My plan was to define random variables $X = a_i$ with probability $\frac1n$ and $Y=b_i$ with probability $\frac1n$. Then, using Hölder's, I can get

$$ E\vert X\cdot Y\vert \leq \left[\left(\frac{1}{n}\sum_{i=1}^n a_i^2\right)\left(\frac{1}{n}\sum_{i=1}^n b_i^2\right)\right]^{1/2} $$ and by squaring that I can get the RHS correct.

However, the LHS is not correct with this definition of $X,Y$. Specifically, $X\cdot Y = a_ib_j$ with probability $\frac{1}{n^2}$ so $$ E(X\cdot Y) =\frac{1}{n^2}\sum_{i=1}^na_i\sum_{j=1}^n b_j $$ which is where I'm stuck.
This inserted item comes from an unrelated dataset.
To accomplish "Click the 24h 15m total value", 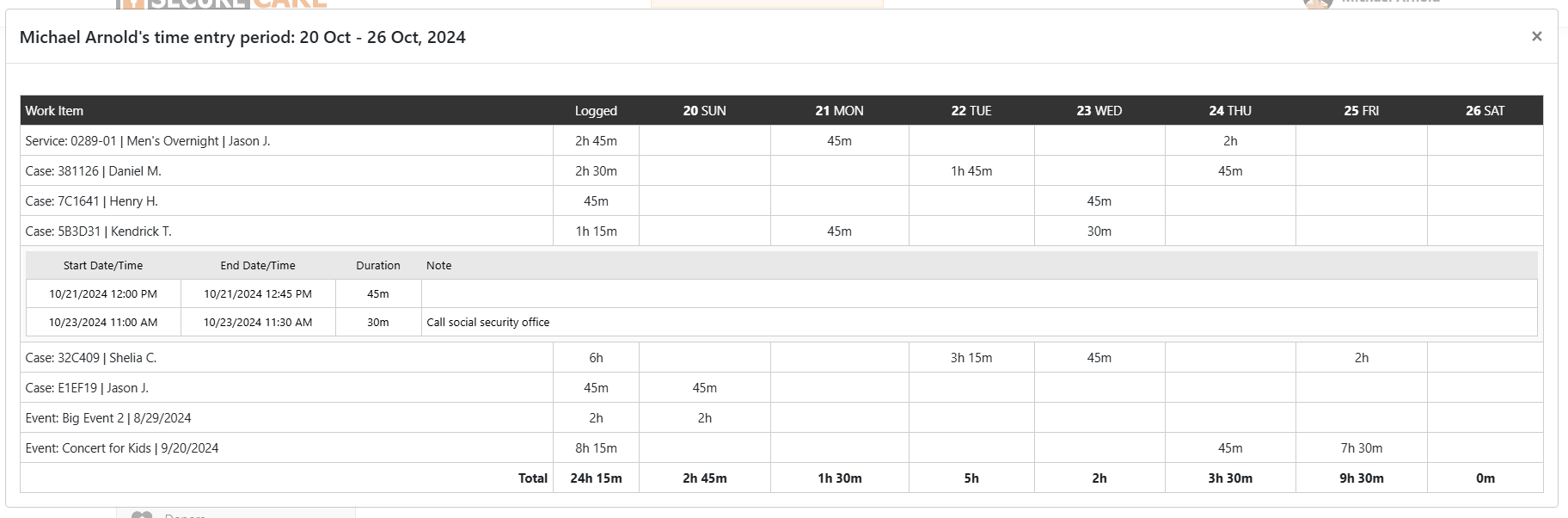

Also, I don't quite see what $E\vert XY\vert$ would be since $a_i b_j$ can be negative, so the absolute value matters.

If $XY$ was uniformly distributed over $\{a_ib_i\}$ then I would be golden.

Hints are much appreciated.

Answer 1

In the standard formulation of Holder's inequality, the $p=q=2$ case is just the Cauchy-Schwarz inequality.

For your probabilistic version, you need to align your variables $X$ and $Y$; throw a fair $n$-sided die, and let $X=a_i$ and $Y=b_i$ when it comes up $i$.

Answer 2

Holder it's the following thing.

Let $a_1$, $a_2$,..., $a_n$, $b_1$, $b_2$,..., $b_n$, $\alpha$ and $\beta$ be positive numbers. Prove that: $$(a_1+a_2+...+a_n)^{\alpha}(b_1+b_2+...+b_n)^{\beta}\geq$$$$\geq\left(\left(a_1^{\alpha}b_1^{\beta}\right)^{\frac{1}{\alpha+\beta}}+\left(a_2^{\alpha}b_2^{\beta}\right)^{\frac{1}{\alpha+\beta}}+...+\left(a_n^{\alpha}b_n^{\beta}\right)^{\frac{1}{\alpha+\beta}}\right)^{\alpha+\beta}$$

Thus, by Holder for $\alpha=\beta=1$ we obtain: $$\sum_{i=1}^na_i^2\sum_{i=1}^nb_i^2\geq\left(\sum_{i=1}^n\sqrt{a_i^2b_i^2}\right)^2=\left(\sum_{i=1}^n|a_ib_i|\right)^2\geq\left(\sum_{i=1}^na_ib_i\right)^2.$$ Done!